Another time, while exiting a friend’s car in Thai Town outside of my first apartment, I stepped into a wet gutter to notice a little green patch just under the vehicle. I bent down and, to my surprise, at least $120 in twenties found their way into my pocket. “Is this yours?” I flashed them to my friend. “No…where did you find that?” she asked. I explained, pointing out that they were unlisted and stray, an amount organized in a way that appeared to have fallen on accident. This might have been the type of cash that slips out when a poorly angled wallet exits a shallow pocket. That happens. Perhaps it was related to the tattoo parlor under my building: unsure. Unfortunately for whoever owned this cash, the money sang out and I chose to listen to the song after looking around for anyone in search of dollars. This type of money is rare since it is both large and small, an innocent amount despite bloat. They are a once or twice in a lifetime occurrence, only bestowed to the truly lucky.

This past Saturday, I was biking home from a haircut. I was a block north from my apartment. It was sunny and bright and I was minding the street for holes and bumps and other things that could harm my bike or me. Then, as if a small speed hump, money jumped out to me – or so I thought. I turned my bike around. Was anyone on the street? Does anyone see me? I circled back to what I had just seen: a money clip with a blue, green, and yellow $100. I pocket it, thinking this is wrong. I get home and look at the money: there are three hundreds, one fifty, six twenties, and multiple fives and ones that I refuse to acknowledge as to let this money invite itself into my pockets. This, truly, was an obscene amount of money framed in a way that was clearly not tossed to me to take. It was a test despite the clip missing any identification: unlike a wallet, this only held dollar bills together. There was no ID, no credit card, no business marks: nothing. This type of money finding pushes you from lucky to thief and presents an ethical impasse: try to find who lost the money, potentially attracting untrustworthy people hoping to social engineer cash, or keep the cash and watch for someone posting that nearly a grand went missing. Decisions.

After some philosophical breakdowns and texting friends, Nextdoor – a means to amplify neighborhood concerns and neighborhood annoyances – called me to. I posted the simply titled “Found Clip” along with a message: “Found a money clip on Sycamore, North of 1st while biking home today. If yours, please send a note with brand and color of the clip as well as an approximation of what was in said clip.” That would help? I waited. I hoped the message would be ignored. A $600 payday for free? Yes, please. But whose money was this and why was it just lying around? Was this a stunt from a television show? Was it tied to a witch’s curse? Did I insert myself into a drug dealing narrative?

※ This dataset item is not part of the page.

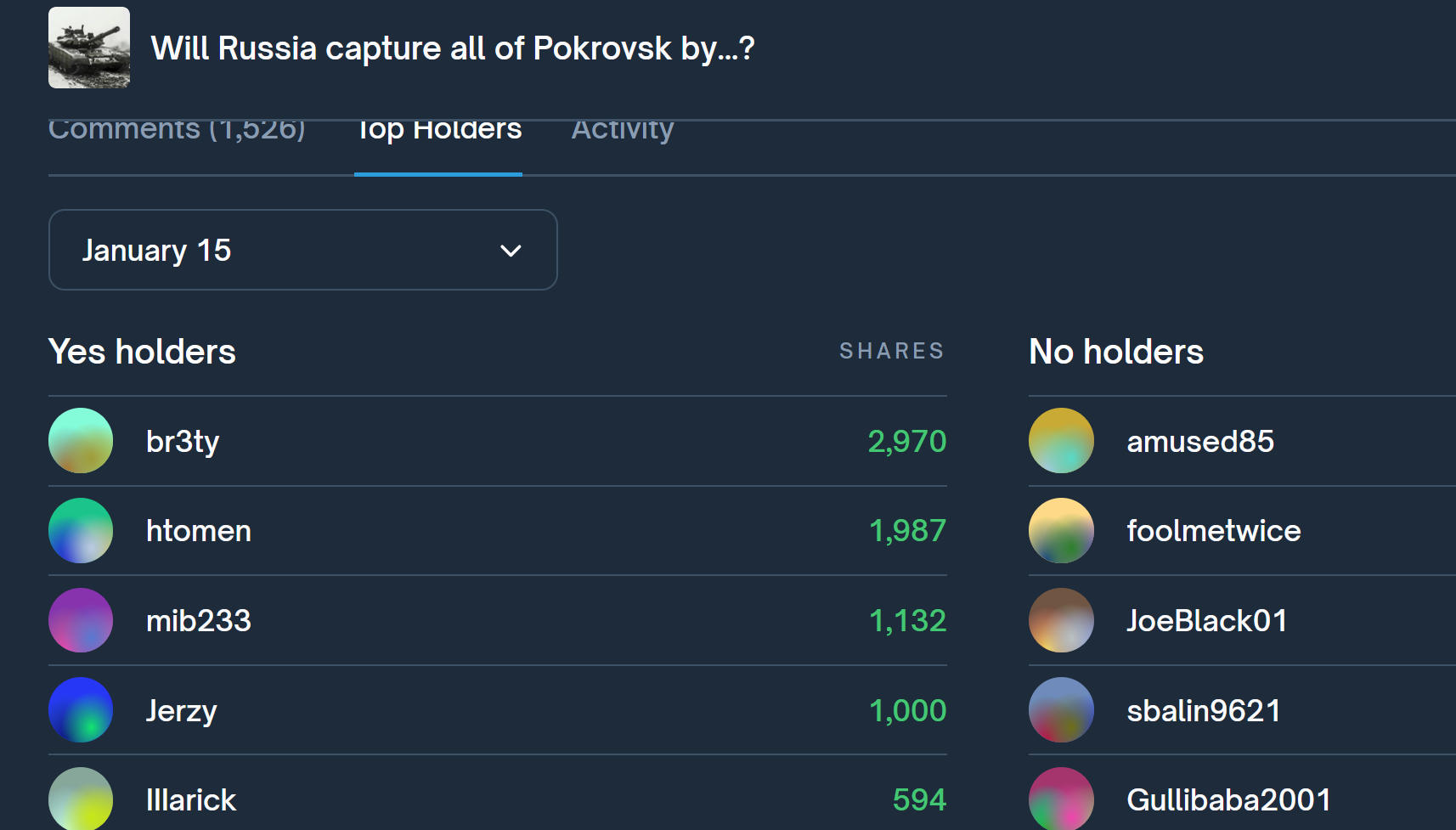
Task: Click Illarick's avatar icon
Action: 81,799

Alas, late Saturday I got a message from a suspicious person who asked to call them in exchange for the necessary details. I waited. They followed up. “If you can relay the brand, color, and contents via message / this thread, that would be great,” I said. And they did.

Its a Black, Tumi metallic clip… All Cash – Not sure exactly how much but I can tell you there is probably in the neighborhood of $600-$800. I know there are 4 or 5 $100 bills, 1 $50, several $20s and smaller bills…

The price was right. After some arrangement, the money was returned.

“Can I give you a reward?” the man asked.

Yes, I thought, before replying, “No, don’t worry about it.”

“Are you sure?” they asked.

“Yeah, thanks tough,” I bit into my lip. I wanted all that money but, no, karma would be all I needed.

That’s the problem with this sense: it’s fabulous and fun for finding money until you realize that nothing is free or, really, that there are causes and effects tied to stray cash coming to you. This isn’t always true but, in unique scenarios, it absolutely is. Maybe the financial sixth sense comes with it a greater inability to lie, higher empathy, or a unique Catholic guilty that instills that anything you get must be earned: nothing is free – and luck is a product of the imagination.